On n'a presque jamais vu de bureaux si impersonnels. Aucun écrito n'indique le nom de l'occupant de la pièce où vous entrez. Dans les locaux du groupe international de e-santé Dedalus, à Artigues-près-Bordeaux, les couleurs sont claires, le style épuré et les modules de travail partagés entre espaces collaboratifs et bureaux tournants. Bienvenue au royaume du « flex office ». Les bureaux y sont à la fois à tout le monde et à personne, changeant de collaborateurs au gré des réunions à l'ordre du jour.

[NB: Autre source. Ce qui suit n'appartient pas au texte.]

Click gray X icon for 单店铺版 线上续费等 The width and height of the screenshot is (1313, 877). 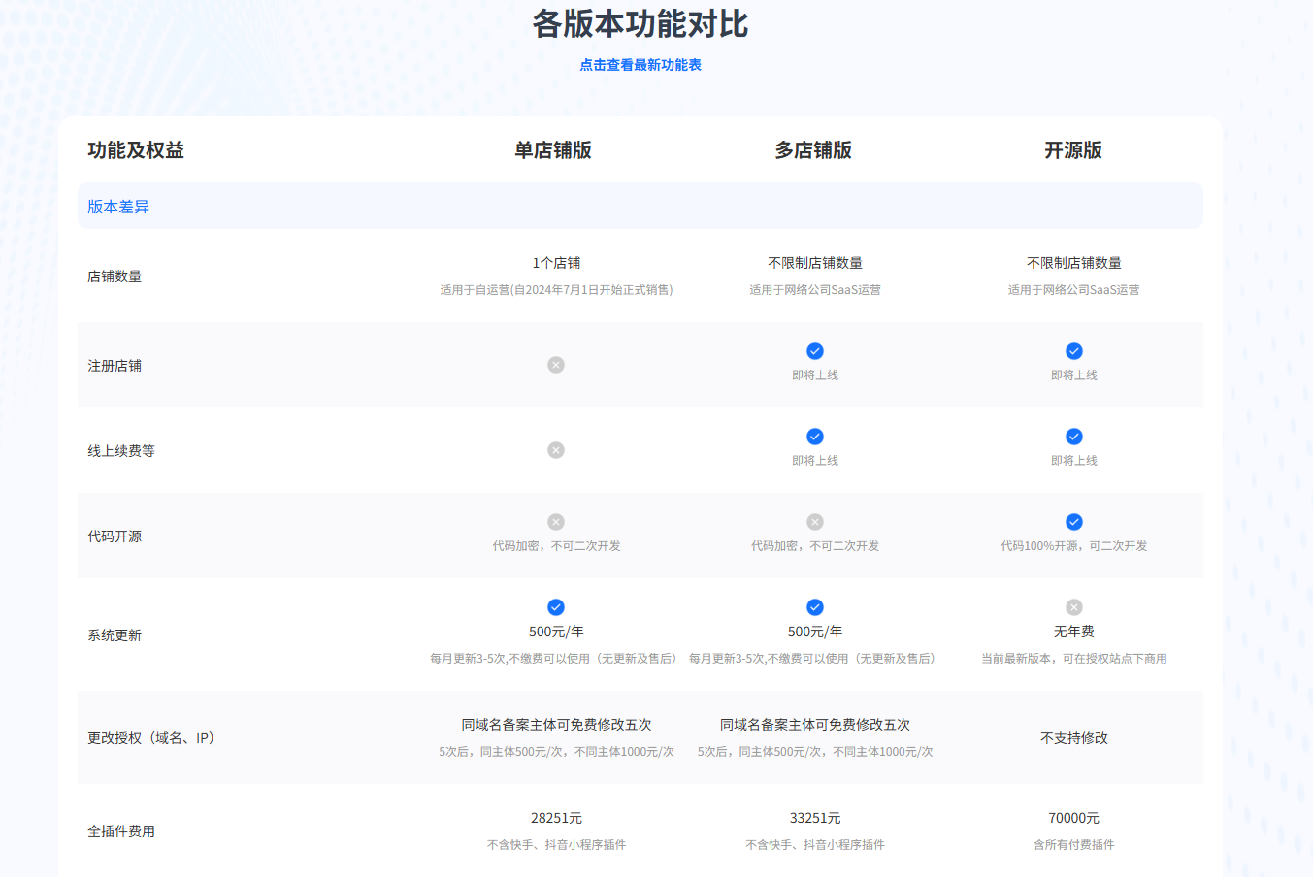[556, 450]
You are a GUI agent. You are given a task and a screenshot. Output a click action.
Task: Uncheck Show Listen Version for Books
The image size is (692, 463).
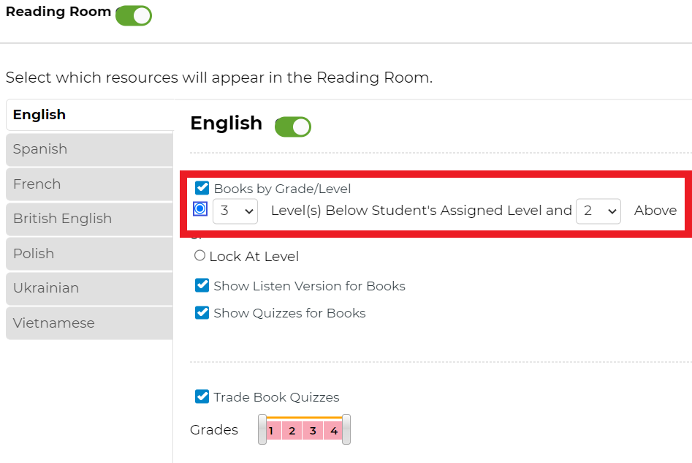pos(202,285)
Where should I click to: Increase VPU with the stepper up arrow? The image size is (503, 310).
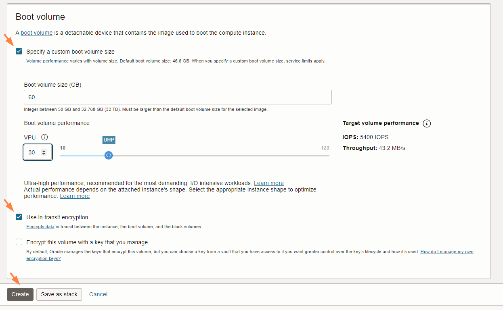[44, 151]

« Il y a une nouvelle règle dorénavant : le travail individuel se fait en télétravail, le travail en groupe se fait ici » présente Emmanuel Mougeotte. Le directeur général de Dedalus France a inauguré ce 16 mars le nouveau siège social de la filiale française du géant italien spécialiste des logiciels de gestion des dossiers de santé des patients. Une façon d'appuyer la réussite du groupe évidemment, dont le chiffre d'affaires de 800 millions d'euros dans le monde pour 115 millions en France a été multiplié par 10 en cinq ans, mais aussi de prouver que le « monde d'après » signifie bien quelque chose.

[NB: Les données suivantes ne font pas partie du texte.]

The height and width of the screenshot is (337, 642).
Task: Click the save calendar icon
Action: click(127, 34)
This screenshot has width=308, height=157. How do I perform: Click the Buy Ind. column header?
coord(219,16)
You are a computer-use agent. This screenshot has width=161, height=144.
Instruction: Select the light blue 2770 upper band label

Les confinements ont fait surgir une grande inquiétude chez les dirigeants : « la productivité de nos collaborateurs va-t-elle chuter ? » Chez Dedalus, elle s'est au contraire accrue dans certaines équipes. Selon les mots de son directeur général, « la pandémie a transformé notre méthode et notre organisation du travail. Nous devions répondre aux nouvelles attentes. » Quitte à y aller à fond.